* [Exercise description]: A word-for-word copy of the entries below is required.
_ _ _
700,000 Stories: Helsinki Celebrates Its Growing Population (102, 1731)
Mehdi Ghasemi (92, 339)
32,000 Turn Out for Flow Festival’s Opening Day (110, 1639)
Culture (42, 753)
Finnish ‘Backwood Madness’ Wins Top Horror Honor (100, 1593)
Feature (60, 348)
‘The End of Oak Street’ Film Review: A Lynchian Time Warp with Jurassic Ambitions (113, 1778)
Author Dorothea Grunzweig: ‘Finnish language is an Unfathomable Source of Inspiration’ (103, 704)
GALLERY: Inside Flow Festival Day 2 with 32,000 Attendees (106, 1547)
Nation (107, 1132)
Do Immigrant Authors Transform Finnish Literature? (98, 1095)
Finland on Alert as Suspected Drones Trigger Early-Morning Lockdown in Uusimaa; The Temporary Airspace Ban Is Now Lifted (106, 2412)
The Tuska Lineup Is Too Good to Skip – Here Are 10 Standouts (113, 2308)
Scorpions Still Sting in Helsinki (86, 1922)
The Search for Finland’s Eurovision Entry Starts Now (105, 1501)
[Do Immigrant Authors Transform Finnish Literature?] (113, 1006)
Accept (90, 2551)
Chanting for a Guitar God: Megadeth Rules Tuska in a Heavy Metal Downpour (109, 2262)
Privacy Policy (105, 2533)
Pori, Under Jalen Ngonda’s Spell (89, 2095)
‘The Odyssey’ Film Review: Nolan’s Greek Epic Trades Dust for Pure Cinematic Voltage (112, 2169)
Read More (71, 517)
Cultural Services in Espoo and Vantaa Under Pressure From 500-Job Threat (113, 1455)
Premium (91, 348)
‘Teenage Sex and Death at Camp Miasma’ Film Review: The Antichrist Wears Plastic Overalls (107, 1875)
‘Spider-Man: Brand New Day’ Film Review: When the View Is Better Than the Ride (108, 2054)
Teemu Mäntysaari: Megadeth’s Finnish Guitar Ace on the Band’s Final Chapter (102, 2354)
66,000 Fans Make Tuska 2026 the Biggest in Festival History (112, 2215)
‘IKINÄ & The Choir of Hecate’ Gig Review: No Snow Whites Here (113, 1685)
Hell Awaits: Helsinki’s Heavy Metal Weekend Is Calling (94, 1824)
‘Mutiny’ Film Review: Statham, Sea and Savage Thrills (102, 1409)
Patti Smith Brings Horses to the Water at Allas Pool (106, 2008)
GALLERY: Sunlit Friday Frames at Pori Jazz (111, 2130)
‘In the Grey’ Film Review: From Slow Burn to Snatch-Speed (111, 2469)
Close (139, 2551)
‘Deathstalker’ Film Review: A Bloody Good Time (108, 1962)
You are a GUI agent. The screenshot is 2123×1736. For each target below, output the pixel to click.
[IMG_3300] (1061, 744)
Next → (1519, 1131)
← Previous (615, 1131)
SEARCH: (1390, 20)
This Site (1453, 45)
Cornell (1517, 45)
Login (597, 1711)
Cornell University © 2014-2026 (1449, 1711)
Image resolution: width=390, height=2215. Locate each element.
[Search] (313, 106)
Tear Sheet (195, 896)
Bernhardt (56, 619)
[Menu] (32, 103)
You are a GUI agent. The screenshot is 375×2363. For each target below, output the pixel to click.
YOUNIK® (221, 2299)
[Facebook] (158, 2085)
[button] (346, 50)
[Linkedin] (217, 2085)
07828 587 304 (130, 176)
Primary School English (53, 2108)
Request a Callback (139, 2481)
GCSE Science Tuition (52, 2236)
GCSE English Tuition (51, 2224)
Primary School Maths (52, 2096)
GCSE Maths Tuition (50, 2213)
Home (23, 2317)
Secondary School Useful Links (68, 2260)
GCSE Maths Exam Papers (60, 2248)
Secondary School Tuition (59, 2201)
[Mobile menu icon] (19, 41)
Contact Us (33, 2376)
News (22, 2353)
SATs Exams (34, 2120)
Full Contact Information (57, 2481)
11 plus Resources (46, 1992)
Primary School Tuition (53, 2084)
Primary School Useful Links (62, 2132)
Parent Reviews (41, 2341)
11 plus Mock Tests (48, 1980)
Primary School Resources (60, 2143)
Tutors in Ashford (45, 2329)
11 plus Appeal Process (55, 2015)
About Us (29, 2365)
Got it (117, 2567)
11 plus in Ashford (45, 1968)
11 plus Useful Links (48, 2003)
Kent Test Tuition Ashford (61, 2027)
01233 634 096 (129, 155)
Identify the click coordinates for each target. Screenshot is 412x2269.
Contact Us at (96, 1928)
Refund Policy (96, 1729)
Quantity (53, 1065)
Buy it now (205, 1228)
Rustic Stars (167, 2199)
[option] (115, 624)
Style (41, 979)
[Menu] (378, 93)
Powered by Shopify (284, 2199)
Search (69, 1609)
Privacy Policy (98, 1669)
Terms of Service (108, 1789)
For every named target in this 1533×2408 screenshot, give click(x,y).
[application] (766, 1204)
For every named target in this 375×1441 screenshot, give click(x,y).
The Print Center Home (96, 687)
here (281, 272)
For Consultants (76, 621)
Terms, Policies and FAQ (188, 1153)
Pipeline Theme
_ _ _
* [Answer section]:
700,000 Stories: Helsinki Celebrates Its Growing Population (102, 1731)
Mehdi Ghasemi (92, 339)
32,000 Turn Out for Flow Festival’s Opening Day (110, 1639)
Culture (42, 753)
Finnish ‘Backwood Madness’ Wins Top Horror Honor (100, 1593)
Feature (60, 348)
‘The End of Oak Street’ Film Review: A Lynchian Time Warp with Jurassic Ambitions (113, 1778)
Author Dorothea Grunzweig: ‘Finnish language is an Unfathomable Source of Inspiration’ (103, 704)
GALLERY: Inside Flow Festival Day 2 with 32,000 Attendees (106, 1547)
Nation (107, 1132)
Do Immigrant Authors Transform Finnish Literature? (98, 1095)
Finland on Alert as Suspected Drones Trigger Early-Morning Lockdown in Uusimaa; The Temporary Airspace Ban Is Now Lifted (106, 2412)
The Tuska Lineup Is Too Good to Skip – Here Are 10 Standouts (113, 2308)
Scorpions Still Sting in Helsinki (86, 1922)
The Search for Finland’s Eurovision Entry Starts Now (105, 1501)
[Do Immigrant Authors Transform Finnish Literature?] (113, 1006)
Accept (90, 2551)
Chanting for a Guitar God: Megadeth Rules Tuska in a Heavy Metal Downpour (109, 2262)
Privacy Policy (105, 2533)
Pori, Under Jalen Ngonda’s Spell (89, 2095)
‘The Odyssey’ Film Review: Nolan’s Greek Epic Trades Dust for Pure Cinematic Voltage (112, 2169)
Read More (71, 517)
Cultural Services in Espoo and Vantaa Under Pressure From 500-Job Threat (113, 1455)
Premium (91, 348)
‘Teenage Sex and Death at Camp Miasma’ Film Review: The Antichrist Wears Plastic Overalls (107, 1875)
‘Spider-Man: Brand New Day’ Film Review: When the View Is Better Than the Ride (108, 2054)
Teemu Mäntysaari: Megadeth’s Finnish Guitar Ace on the Band’s Final Chapter (102, 2354)
66,000 Fans Make Tuska 2026 the Biggest in Festival History (112, 2215)
‘IKINÄ & The Choir of Hecate’ Gig Review: No Snow Whites Here (113, 1685)
Hell Awaits: Helsinki’s Heavy Metal Weekend Is Calling (94, 1824)
‘Mutiny’ Film Review: Statham, Sea and Savage Thrills (102, 1409)
Patti Smith Brings Horses to the Water at Allas Pool (106, 2008)
GALLERY: Sunlit Friday Frames at Pori Jazz (111, 2130)
‘In the Grey’ Film Review: From Slow Burn to Snatch-Speed (111, 2469)
Close (139, 2551)
‘Deathstalker’ Film Review: A Bloody Good Time (108, 1962)
You are a GUI agent. The screenshot is 2123×1736. For each target below, output the pixel to click.
[IMG_3300] (1061, 744)
Next → (1519, 1131)
← Previous (615, 1131)
SEARCH: (1390, 20)
This Site (1453, 45)
Cornell (1517, 45)
Login (597, 1711)
Cornell University © 2014-2026 (1449, 1711)
Image resolution: width=390, height=2215. Locate each element.
[Search] (313, 106)
Tear Sheet (195, 896)
Bernhardt (56, 619)
[Menu] (32, 103)
You are a GUI agent. The screenshot is 375×2363. For each target below, output the pixel to click.
YOUNIK® (221, 2299)
[Facebook] (158, 2085)
[button] (346, 50)
[Linkedin] (217, 2085)
07828 587 304 (130, 176)
Primary School English (53, 2108)
Request a Callback (139, 2481)
GCSE Science Tuition (52, 2236)
GCSE English Tuition (51, 2224)
Primary School Maths (52, 2096)
GCSE Maths Tuition (50, 2213)
Home (23, 2317)
Secondary School Useful Links (68, 2260)
GCSE Maths Exam Papers (60, 2248)
Secondary School Tuition (59, 2201)
[Mobile menu icon] (19, 41)
Contact Us (33, 2376)
News (22, 2353)
SATs Exams (34, 2120)
Full Contact Information (57, 2481)
11 plus Resources (46, 1992)
Primary School Tuition (53, 2084)
Primary School Useful Links (62, 2132)
Parent Reviews (41, 2341)
11 plus Mock Tests (48, 1980)
Primary School Resources (60, 2143)
Tutors in Ashford (45, 2329)
11 plus Appeal Process (55, 2015)
About Us (29, 2365)
Got it (117, 2567)
11 plus in Ashford (45, 1968)
11 plus Useful Links (48, 2003)
Kent Test Tuition Ashford (61, 2027)
01233 634 096 (129, 155)
Identify the click coordinates for each target. Screenshot is 412x2269.
Contact Us at (96, 1928)
Refund Policy (96, 1729)
Quantity (53, 1065)
Buy it now (205, 1228)
Rustic Stars (167, 2199)
[option] (115, 624)
Style (41, 979)
[Menu] (378, 93)
Powered by Shopify (284, 2199)
Search (69, 1609)
Privacy Policy (98, 1669)
Terms of Service (108, 1789)
For every named target in this 1533×2408 screenshot, give click(x,y).
[application] (766, 1204)
For every named target in this 375×1441 screenshot, give click(x,y).
The Print Center Home (96, 687)
here (281, 272)
For Consultants (76, 621)
Terms, Policies and FAQ (188, 1153)
Pipeline Theme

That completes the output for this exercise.